2) The 10-year PSLF clock does not restart when you change payment plans, but the 20-25 year income-driven forgiveness plan does. Few people are aiming for that form of forgiveness. I certainly wouldn’t recommend it (currently it’s taxable, and 25 years gives the govt a long time to change the program, so it’s make me nervous to have a ballooning balance for that long)
I switched from IBR to REPAYE. My interest capitalized and I lost the two years of income driven payments from IBR, but I still have credit for those two years towards PSLF.
Refinancing would eliminate everything. Consolidating with a federal loan results in interest being effectively capitalized) and all forgiveness plans reset (it’s effectively a new loan. The only reason to do a federal consolidation is typically to make non-direct loans eligible for REPAYE and PSLF.

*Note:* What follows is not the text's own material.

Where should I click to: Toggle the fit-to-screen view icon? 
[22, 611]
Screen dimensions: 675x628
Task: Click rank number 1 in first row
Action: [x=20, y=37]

OP: I would recommend holding off on refinancing until you’re sure you’re going to keep this job. However, if most jobs in your field (whether PSLF-eligible or not) pay around $400k, then PSLF isn’t really a great plan for you anyway (unless you only need a few more years of eligible payments) and I’d just pay those off ASAP. With that kind of income you should be able to pay off everything in 2 or 3 years.
Whitecoatinvestor has a few articles on companies to refinance with. By far the best rates are with First Republic (rates as low as 1.95% fixed for a 5-year loan), but you have to work/live within their geographical footprint.